10.12 Stata Format
New in version 0.12.0.
10.12.1 Writing to Stata format
The method to_stata()
will write a DataFrame
into a .dta file. The format version of this file is always 115 (Stata 12).
In [1]: df = pd.DataFrame(randn(10, 2), columns=list('AB'))
In [2]: df.to_stata('stata.dta')
Stata data files have limited data type support; only strings with
244 or fewer characters, int8
, int16
, int32
, float32
and float64
can be stored in .dta
files. Additionally,
Stata reserves certain values to represent missing data. Exporting a
non-missing value that is outside of the permitted range in Stata for
a particular data type will retype the variable to the next larger
size. For example, int8
values are restricted to lie between -127
and 100 in Stata, and so variables with values above 100 will trigger
a conversion to int16
. nan
values in floating points data
types are stored as the basic missing data type (.
in Stata).
Note
It is not possible to export missing data values for integer data types.
The Stata writer gracefully handles other data types including int64
,
bool
, uint8
, uint16
, uint32
by casting to
the smallest supported type that can represent the data. For example, data
with a type of uint8
will be cast to int8
if all values are less than
100 (the upper bound for non-missing int8
data in Stata), or, if values are
outside of this range, the variable is cast to int16
.
Warning
Conversion from int64
to float64
may result in a loss of precision
if int64
values are larger than 2**53.
Warning
StataWriter
and
to_stata()
only support fixed width
strings containing up to 244 characters, a limitation imposed by the version
115 dta file format. Attempting to write Stata dta files with strings
longer than 244 characters raises a ValueError
.
10.12.2 Reading from Stata format
The top-level function read_stata
will read a dta file and return
either a DataFrame or a StataReader
that can
be used to read the file incrementally.
In [3]: pd.read_stata('stata.dta')
Out[3]:
index A B
0 0 0.4691 -0.2829
1 1 -1.5091 -1.1356
2 2 1.2121 -0.1732
3 3 0.1192 -1.0442
4 4 -0.8618 -2.1046
5 5 -0.4949 1.0718
6 6 0.7216 -0.7068
7 7 -1.0396 0.2719
8 8 -0.4250 0.5670
9 9 0.2762 -1.0874
New in version 0.16.0.
Specifying a chunksize
yields a
StataReader
instance that can be used to
read chunksize
lines from the file at a time. The StataReader
object can be used as an iterator.
In [4]: reader = pd.read_stata('stata.dta', chunksize=3)
In [5]: for df in reader:
...: print(df.shape)
...:
(3, 3)
(3, 3)
(3, 3)
(1, 3)
For more fine-grained control, use iterator=True
and specify
chunksize
with each call to
read()
.
In [6]: reader = pd.read_stata('stata.dta', iterator=True)
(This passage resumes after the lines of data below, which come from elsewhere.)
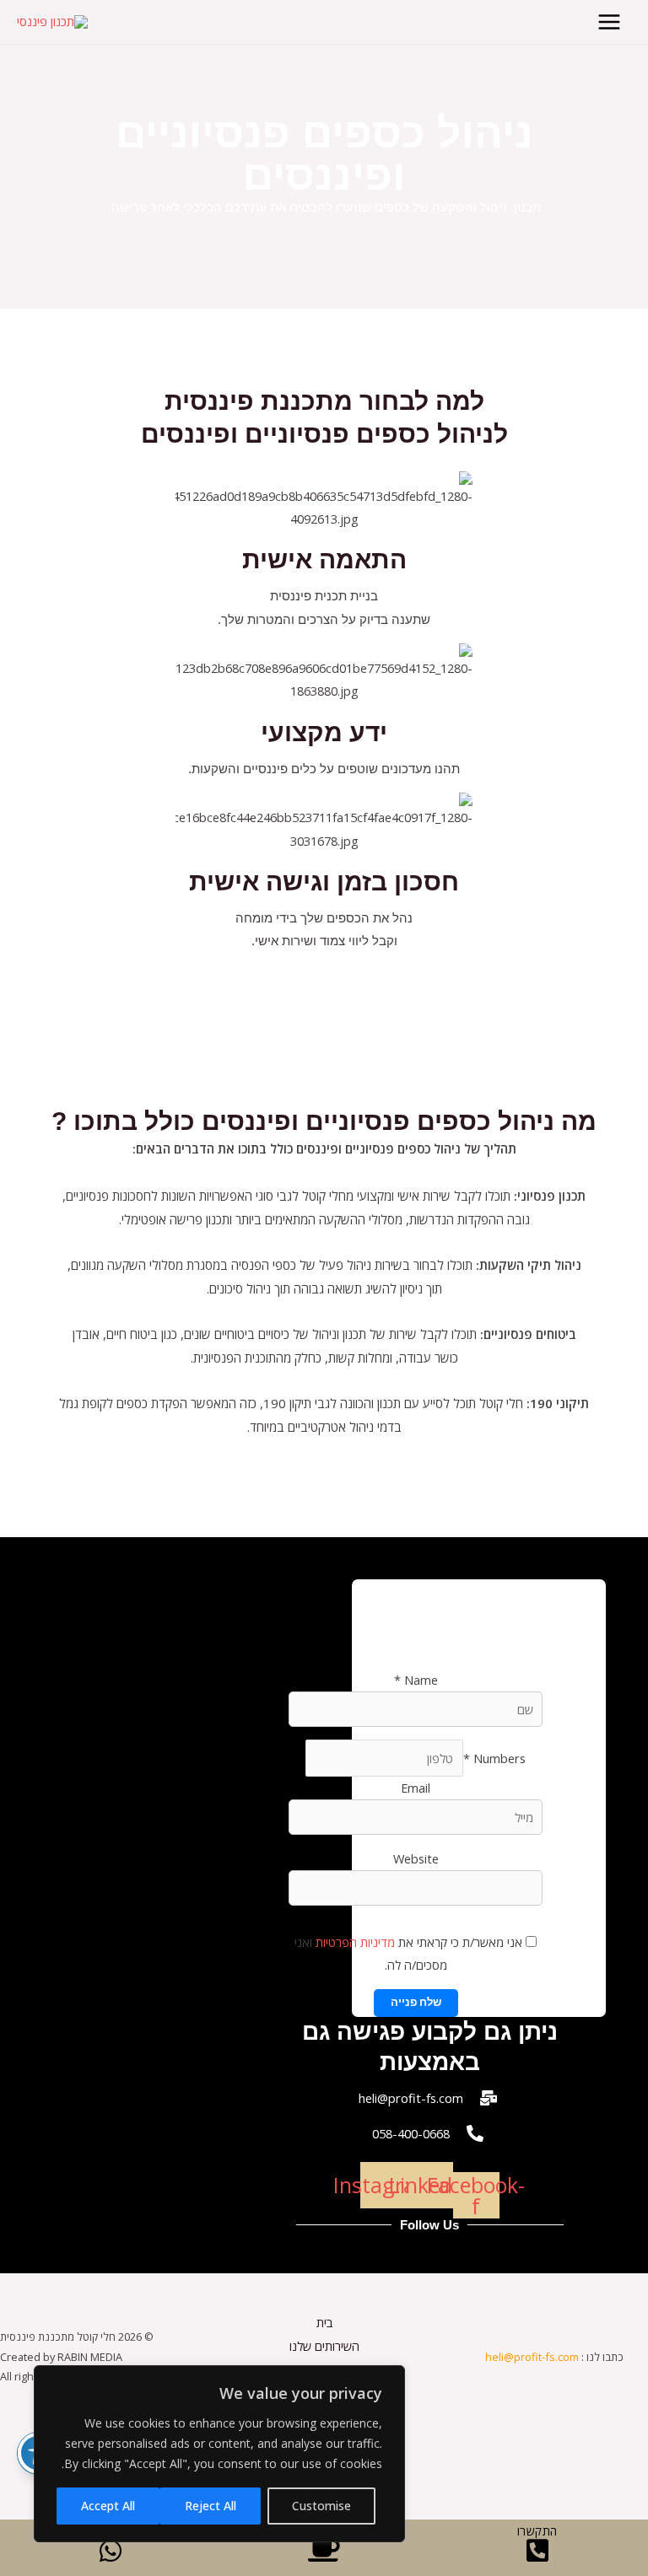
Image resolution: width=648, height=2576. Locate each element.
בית (324, 2322)
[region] (219, 2453)
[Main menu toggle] (609, 22)
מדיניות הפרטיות (353, 1941)
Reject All (210, 2506)
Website (416, 1858)
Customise (321, 2506)
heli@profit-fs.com (532, 2356)
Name (416, 1679)
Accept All (108, 2506)
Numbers (494, 1758)
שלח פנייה (416, 2002)
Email (415, 1787)
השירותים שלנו (324, 2345)
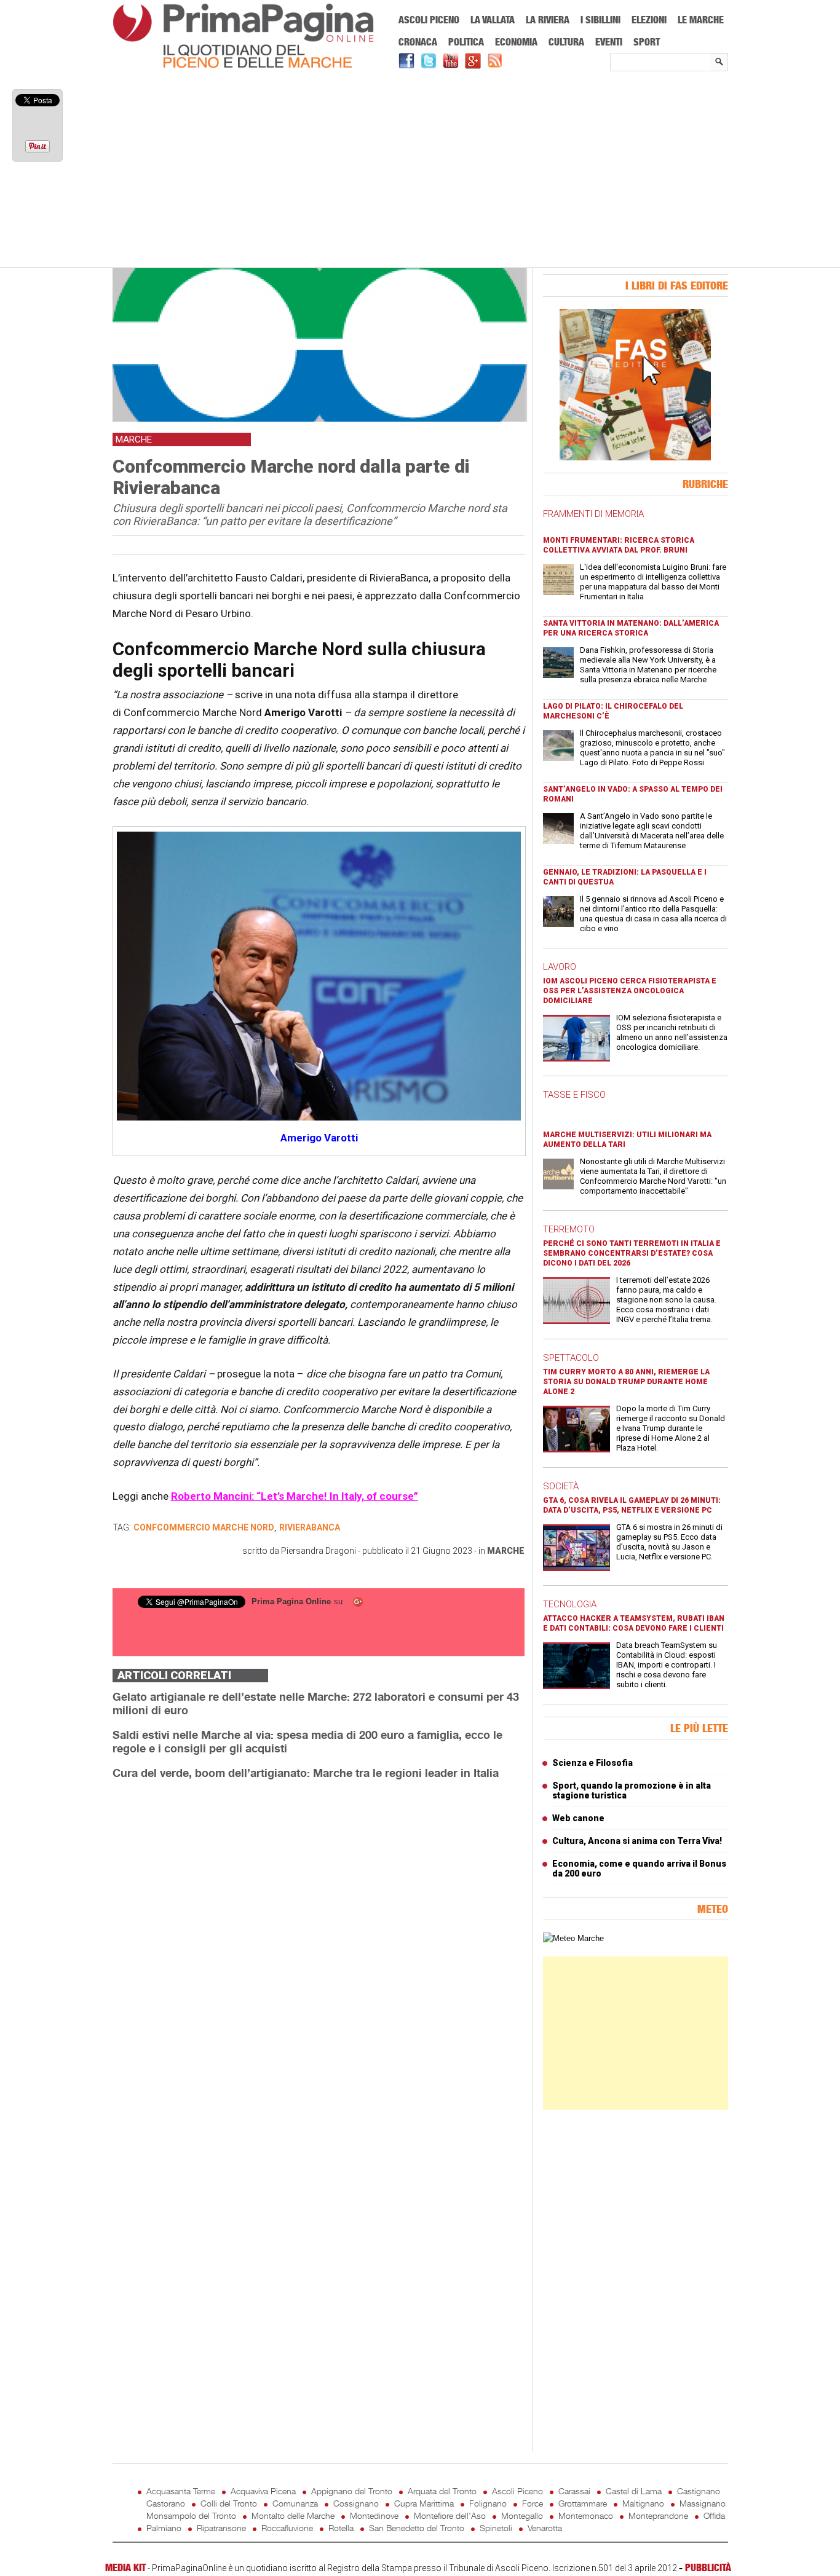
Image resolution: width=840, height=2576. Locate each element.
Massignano (703, 2503)
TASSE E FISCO (574, 1094)
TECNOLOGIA (569, 1604)
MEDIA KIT (125, 2567)
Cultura (566, 42)
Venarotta (545, 2528)
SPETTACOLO (571, 1357)
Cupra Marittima (424, 2503)
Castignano (698, 2491)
In [7]: chunk1 = reader.read(5)
In [8]: chunk2 = reader.read(5)
Currently the index
is retrieved as a column.
The parameter convert_categoricals
indicates whether value labels should be
read and used to create a Categorical
variable from them. Value labels can
also be retrieved by the function value_labels
, which requires read()
to be called before use.
The parameter convert_missing
indicates whether missing value
representations in Stata should be preserved. If False
(the default),
missing values are represented as np.nan
. If True
, missing values are
represented using StataMissingValue
objects, and columns containing missing
values will have object
data type.
Note
read_stata()
and
StataReader
support .dta formats 113-115
(Stata 10-12), 117 (Stata 13), and 118 (Stata 14).
Note
Setting preserve_dtypes=False
will upcast to the standard pandas data types:
int64
for all integer types and float64
for floating point data. By default,
the Stata data types are preserved when importing.
10.12.2.1 Categorical Data
New in version 0.15.2.
Categorical
data can be exported to Stata data files as value labeled data.
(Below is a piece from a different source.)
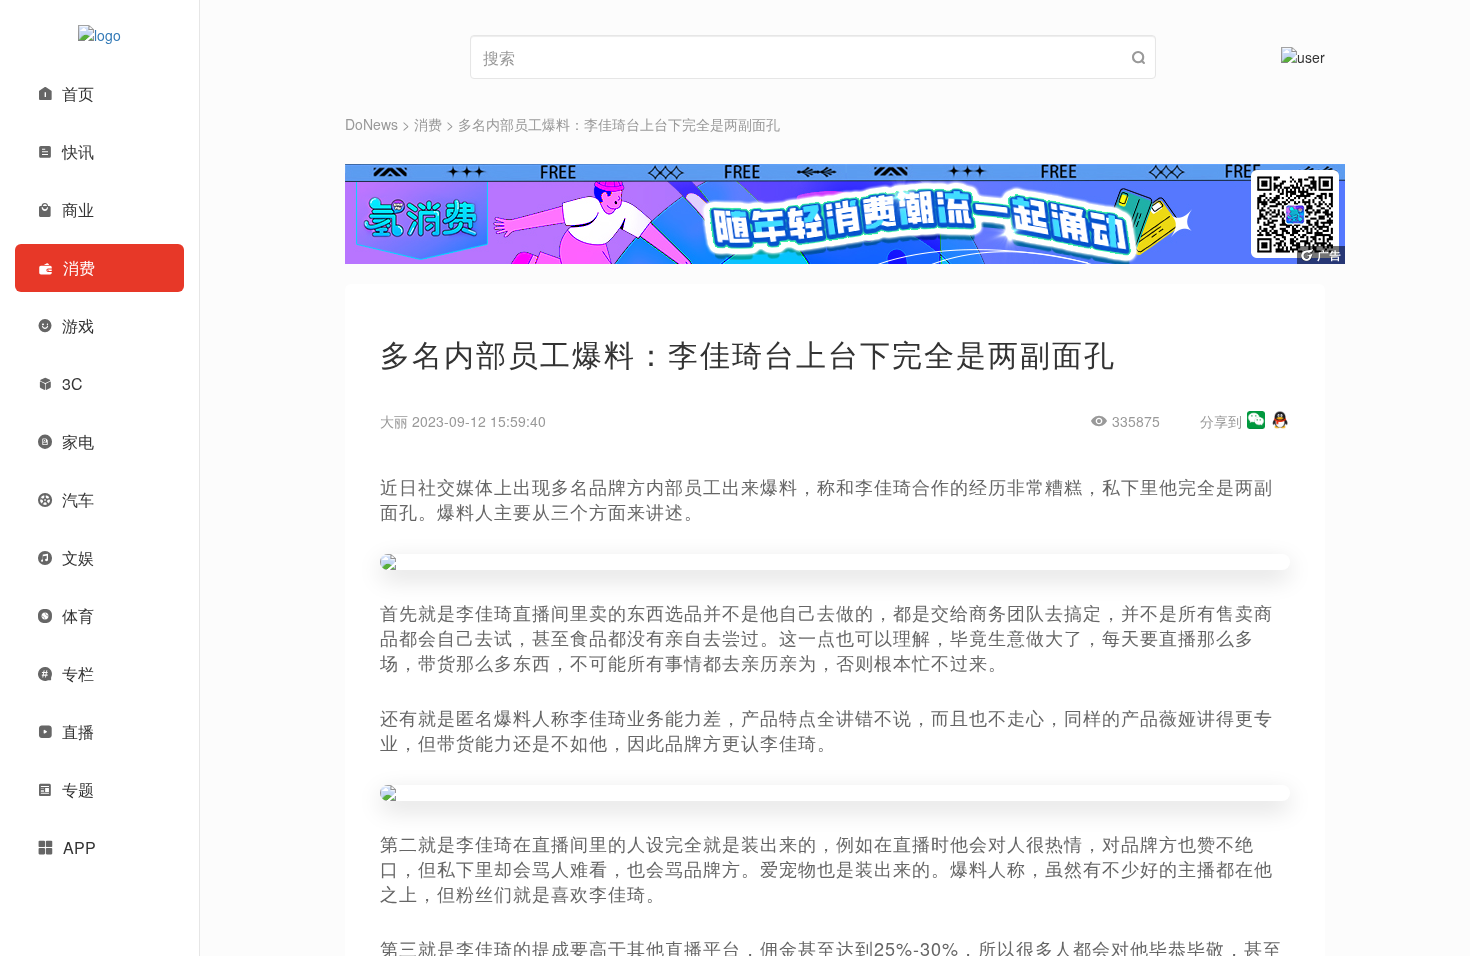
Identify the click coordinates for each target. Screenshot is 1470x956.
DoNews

The exported data consists of the underlying category codes as integer data values
and the categories as value labels. Stata does not have an explicit equivalent
to a Categorical
and information about whether the variable is ordered
is lost when exporting.
Warning
Stata only supports string value labels, and so str
is called on the
categories when exporting data. Exporting Categorical
variables with
non-string categories produces a warning, and can result a loss of
information if the str
representations of the categories are not unique.
Labeled data can similarly be imported from Stata data files as Categorical
variables using the keyword argument convert_categoricals
(True
by default).
The keyword argument order_categoricals
(True
by default) determines
whether imported Categorical
variables are ordered.
Note
When importing categorical data, the values of the variables in the Stata
data file are not preserved since Categorical
variables always
use integer data types between -1
and n-1
where n
is the number
of categories. If the original values in the Stata data file are required,
these can be imported by setting convert_categoricals=False
, which will
import original data (but not the variable labels). The original values can
be matched to the imported categorical data since there is a simple mapping
between the original Stata data values and the category codes of imported
Categorical variables: missing values are assigned code -1
, and the
smallest original value is assigned 0
, the second smallest is assigned
1
and so on until the largest original value is assigned the code n-1
.
Note
Stata supports partially labeled series. These series have value labels for
some but not all data values. Importing a partially labeled series will produce
a Categorical
with string categories for the values that are labeled and
numeric categories for values with no label.